Journal of Criminology
- Discipline: Criminology
- Language: English
- Edited by: Anna Stewart and Philip Stenning

Publication details
- Former names: Australian and New Zealand Journal of Criminology
- History: 1968–present
- Publisher: SAGE Publications
- Frequency: Triannually
- Impact factor: 0.651 (2013)

Standard abbreviations
- ISO 4: J. Criminol.

Indexing
- ISSN: 0004-8658 (print) 1837-9273 (web)
- LCCN: 68130936

Links
- Journal homepage; Online access; Online archive;

= Journal of Criminology =

The Journal of Criminology is a triannual peer-reviewed academic journal that covers criminological research.
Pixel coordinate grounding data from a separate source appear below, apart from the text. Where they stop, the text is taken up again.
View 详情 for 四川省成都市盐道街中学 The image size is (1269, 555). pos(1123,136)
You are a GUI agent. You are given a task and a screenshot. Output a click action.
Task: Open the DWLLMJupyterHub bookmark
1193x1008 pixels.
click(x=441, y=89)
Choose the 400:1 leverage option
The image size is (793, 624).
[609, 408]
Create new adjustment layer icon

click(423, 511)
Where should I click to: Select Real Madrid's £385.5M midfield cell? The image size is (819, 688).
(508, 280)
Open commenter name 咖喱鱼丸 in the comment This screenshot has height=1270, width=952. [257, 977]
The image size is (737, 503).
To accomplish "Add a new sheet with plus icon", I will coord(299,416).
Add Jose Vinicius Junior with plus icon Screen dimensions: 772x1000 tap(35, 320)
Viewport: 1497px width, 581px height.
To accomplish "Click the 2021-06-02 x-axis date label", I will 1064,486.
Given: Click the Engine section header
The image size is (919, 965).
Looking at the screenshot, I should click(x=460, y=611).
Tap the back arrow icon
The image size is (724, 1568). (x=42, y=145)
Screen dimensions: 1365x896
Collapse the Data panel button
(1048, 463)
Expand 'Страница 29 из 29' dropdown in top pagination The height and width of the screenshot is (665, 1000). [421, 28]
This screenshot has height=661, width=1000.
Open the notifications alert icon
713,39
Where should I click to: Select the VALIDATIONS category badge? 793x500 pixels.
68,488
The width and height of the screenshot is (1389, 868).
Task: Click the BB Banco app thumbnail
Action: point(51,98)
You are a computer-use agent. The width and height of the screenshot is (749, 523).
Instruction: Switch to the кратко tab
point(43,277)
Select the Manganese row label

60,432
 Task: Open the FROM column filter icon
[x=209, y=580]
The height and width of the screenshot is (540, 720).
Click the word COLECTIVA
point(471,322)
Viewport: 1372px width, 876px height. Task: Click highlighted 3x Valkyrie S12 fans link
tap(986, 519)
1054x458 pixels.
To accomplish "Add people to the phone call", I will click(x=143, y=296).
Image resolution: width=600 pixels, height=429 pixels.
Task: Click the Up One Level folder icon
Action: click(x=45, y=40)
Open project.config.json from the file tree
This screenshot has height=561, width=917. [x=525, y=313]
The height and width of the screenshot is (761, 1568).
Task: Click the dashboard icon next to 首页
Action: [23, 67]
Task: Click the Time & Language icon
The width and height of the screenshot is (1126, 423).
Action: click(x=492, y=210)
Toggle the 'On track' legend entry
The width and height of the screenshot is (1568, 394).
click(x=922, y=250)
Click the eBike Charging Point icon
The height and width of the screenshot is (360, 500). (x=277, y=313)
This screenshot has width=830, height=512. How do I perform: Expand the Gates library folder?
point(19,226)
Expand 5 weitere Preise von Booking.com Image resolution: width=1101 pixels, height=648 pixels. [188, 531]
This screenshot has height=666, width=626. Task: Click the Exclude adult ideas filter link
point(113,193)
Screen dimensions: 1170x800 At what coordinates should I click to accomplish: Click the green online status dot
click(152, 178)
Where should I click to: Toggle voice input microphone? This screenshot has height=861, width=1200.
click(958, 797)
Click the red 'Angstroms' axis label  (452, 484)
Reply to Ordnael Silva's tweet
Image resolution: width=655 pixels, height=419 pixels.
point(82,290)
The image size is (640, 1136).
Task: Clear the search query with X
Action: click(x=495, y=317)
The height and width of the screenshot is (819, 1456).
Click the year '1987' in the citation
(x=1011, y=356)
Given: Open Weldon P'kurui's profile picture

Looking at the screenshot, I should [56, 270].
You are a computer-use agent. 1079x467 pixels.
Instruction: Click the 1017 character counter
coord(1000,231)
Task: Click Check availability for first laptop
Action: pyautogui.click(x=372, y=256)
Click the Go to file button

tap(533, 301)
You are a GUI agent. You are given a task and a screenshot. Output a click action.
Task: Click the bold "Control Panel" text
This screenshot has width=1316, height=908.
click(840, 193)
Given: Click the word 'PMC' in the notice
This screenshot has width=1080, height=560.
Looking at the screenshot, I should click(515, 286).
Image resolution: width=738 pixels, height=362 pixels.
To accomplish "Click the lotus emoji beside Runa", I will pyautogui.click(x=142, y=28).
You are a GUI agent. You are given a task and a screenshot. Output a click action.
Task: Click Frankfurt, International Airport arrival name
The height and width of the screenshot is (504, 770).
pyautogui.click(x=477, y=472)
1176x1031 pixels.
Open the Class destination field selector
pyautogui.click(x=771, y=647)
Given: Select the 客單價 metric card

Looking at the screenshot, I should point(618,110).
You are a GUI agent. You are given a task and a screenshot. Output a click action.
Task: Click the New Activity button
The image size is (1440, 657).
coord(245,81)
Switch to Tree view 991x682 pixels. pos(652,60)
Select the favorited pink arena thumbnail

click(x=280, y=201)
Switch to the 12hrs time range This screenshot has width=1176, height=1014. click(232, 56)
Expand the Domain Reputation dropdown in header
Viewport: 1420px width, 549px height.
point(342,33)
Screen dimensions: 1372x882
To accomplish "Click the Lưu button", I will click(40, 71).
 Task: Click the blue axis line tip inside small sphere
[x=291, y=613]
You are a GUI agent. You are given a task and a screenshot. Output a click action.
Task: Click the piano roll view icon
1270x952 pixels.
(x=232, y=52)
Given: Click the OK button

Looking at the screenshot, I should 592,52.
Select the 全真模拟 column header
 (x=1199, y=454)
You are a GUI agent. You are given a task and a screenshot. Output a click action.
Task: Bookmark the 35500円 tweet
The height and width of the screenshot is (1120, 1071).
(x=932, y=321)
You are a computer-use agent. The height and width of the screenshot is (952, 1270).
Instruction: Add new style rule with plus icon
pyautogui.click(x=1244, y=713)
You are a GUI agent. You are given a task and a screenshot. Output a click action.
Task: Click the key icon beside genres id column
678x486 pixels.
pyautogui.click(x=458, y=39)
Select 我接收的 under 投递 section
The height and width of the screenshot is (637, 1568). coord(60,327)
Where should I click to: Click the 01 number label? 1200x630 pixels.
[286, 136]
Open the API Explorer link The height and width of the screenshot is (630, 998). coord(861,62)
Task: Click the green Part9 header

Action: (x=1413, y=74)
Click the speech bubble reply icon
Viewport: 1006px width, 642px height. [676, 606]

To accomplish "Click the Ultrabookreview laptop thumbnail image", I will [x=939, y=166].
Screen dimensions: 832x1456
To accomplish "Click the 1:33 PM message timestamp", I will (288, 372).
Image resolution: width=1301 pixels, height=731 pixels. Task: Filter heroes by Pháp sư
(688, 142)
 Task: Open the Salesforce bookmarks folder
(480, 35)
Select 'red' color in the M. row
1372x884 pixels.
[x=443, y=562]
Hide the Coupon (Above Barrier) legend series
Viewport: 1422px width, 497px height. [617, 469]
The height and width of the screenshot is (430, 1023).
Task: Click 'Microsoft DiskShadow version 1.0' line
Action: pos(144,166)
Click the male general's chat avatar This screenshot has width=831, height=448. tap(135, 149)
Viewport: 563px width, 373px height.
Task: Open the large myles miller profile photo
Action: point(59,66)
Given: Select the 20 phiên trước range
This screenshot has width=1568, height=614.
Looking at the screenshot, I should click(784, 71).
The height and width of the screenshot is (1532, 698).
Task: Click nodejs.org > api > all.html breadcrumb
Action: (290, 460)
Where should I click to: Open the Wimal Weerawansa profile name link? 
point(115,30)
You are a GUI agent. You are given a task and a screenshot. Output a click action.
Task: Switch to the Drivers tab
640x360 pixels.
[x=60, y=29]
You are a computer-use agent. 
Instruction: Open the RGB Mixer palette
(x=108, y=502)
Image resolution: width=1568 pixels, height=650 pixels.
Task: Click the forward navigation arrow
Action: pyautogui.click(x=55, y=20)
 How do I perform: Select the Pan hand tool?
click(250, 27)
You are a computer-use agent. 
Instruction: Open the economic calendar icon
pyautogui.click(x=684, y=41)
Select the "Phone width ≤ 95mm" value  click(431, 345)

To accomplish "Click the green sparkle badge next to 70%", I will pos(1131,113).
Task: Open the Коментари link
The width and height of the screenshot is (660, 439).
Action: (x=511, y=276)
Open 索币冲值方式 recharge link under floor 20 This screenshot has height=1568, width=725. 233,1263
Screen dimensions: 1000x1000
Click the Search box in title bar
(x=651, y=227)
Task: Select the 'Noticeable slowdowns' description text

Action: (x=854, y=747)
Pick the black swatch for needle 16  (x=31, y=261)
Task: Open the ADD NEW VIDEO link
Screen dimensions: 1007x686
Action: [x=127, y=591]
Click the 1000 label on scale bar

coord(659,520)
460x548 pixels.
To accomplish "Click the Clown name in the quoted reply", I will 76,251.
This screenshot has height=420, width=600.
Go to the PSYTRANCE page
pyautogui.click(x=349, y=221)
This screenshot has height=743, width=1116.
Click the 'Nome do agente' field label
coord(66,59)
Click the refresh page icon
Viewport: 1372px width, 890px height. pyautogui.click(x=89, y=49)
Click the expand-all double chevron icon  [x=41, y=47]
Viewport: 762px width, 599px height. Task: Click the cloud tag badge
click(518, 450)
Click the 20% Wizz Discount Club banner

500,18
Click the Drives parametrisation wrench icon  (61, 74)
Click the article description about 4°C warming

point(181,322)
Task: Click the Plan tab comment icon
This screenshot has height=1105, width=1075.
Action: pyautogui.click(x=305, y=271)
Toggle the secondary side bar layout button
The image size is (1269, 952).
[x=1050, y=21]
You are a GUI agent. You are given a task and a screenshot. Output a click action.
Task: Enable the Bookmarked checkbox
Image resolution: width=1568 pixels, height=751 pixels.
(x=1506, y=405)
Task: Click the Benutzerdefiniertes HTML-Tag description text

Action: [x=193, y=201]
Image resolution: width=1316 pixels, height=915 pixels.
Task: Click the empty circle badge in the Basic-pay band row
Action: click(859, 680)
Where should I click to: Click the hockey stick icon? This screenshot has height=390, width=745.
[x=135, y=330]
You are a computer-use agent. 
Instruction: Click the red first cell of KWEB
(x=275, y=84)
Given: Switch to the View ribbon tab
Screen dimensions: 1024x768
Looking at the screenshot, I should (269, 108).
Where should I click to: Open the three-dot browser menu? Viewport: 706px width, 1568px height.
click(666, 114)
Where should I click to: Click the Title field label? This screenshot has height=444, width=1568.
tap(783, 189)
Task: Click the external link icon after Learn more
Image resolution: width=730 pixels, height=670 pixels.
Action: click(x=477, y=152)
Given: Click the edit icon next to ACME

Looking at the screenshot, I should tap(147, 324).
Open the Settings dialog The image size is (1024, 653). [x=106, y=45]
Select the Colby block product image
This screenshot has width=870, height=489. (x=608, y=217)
The journal was established in 1968 and is the principal journal of the Australian and New Zealand Society of Criminology. For the first 53 volumes, it was published under the title Australian and New Zealand Journal of Criminology, before changing its title in March 2021.

== Abstracting and indexing ==
The Australian and New Zealand Journal of Criminology is abstracted and indexed in Scopus and the Social Sciences Citation Index. According to the Journal Citation Reports, its 2013 impact factor is 0.651, ranking it 35th out of 52 journals in the category "Criminology and Penology".